[Dataset entries]
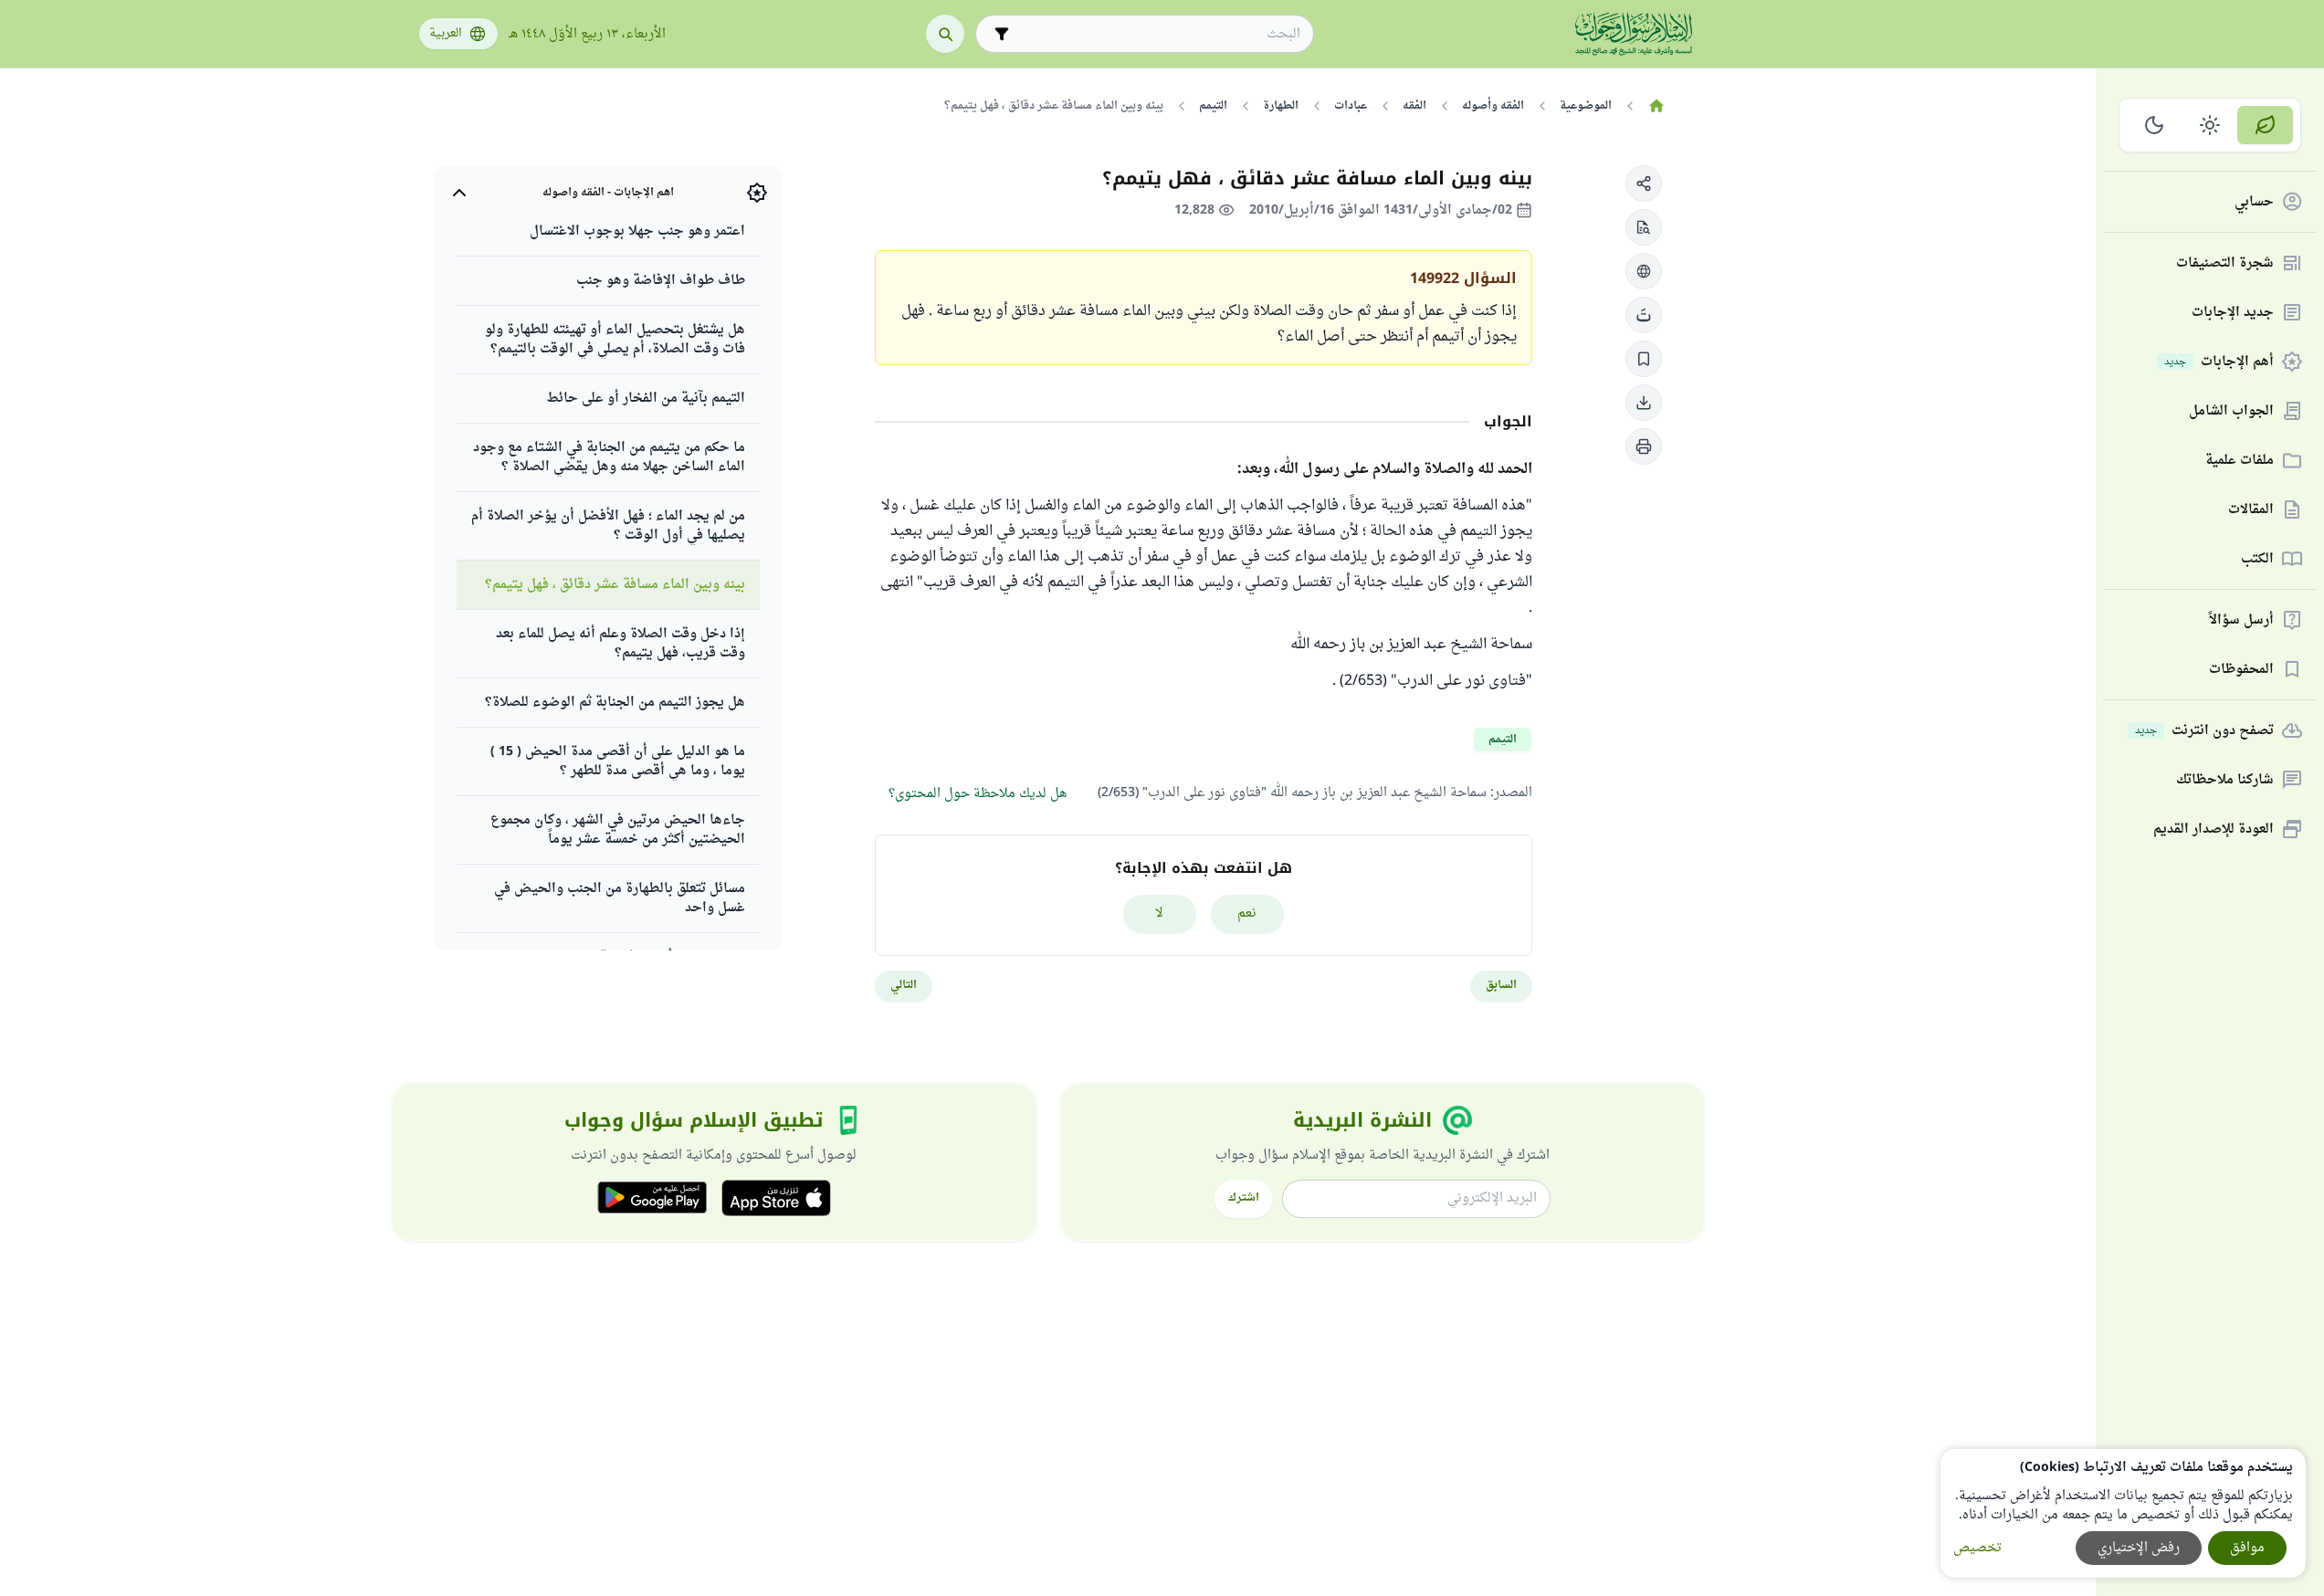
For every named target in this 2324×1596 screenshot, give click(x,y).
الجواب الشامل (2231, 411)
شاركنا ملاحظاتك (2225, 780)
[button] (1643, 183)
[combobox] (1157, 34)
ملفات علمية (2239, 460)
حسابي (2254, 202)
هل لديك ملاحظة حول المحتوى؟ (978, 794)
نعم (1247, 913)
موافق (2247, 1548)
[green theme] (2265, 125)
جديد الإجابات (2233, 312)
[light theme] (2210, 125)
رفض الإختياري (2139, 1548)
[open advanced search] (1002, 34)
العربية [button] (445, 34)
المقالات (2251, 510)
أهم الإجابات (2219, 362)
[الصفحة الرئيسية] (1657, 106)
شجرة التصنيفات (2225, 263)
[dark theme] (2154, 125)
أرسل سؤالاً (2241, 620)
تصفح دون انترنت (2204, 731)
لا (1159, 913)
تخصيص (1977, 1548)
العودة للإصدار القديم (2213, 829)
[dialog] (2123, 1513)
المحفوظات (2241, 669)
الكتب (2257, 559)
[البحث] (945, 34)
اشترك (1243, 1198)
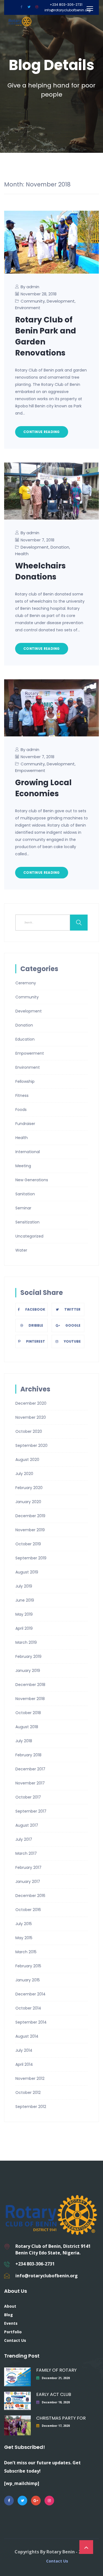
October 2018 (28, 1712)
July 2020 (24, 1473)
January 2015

**Exercise details**
Give back only the lines from the one that carries "المقالات (2251, 510)" through the final line above, both included. Drop all pictures.

**Written solution**
المقالات (2251, 510)
أهم الإجابات (2219, 362)
[الصفحة الرئيسية] (1657, 106)
شجرة التصنيفات (2225, 263)
[dark theme] (2154, 125)
أرسل سؤالاً (2241, 620)
تصفح دون انترنت (2204, 731)
لا (1159, 913)
تخصيص (1977, 1548)
العودة للإصدار القديم (2213, 829)
[dialog] (2123, 1513)
المحفوظات (2241, 669)
الكتب (2257, 559)
[البحث] (945, 34)
اشترك (1243, 1198)
October 2018 (28, 1712)
July 2020 (24, 1473)
January 2015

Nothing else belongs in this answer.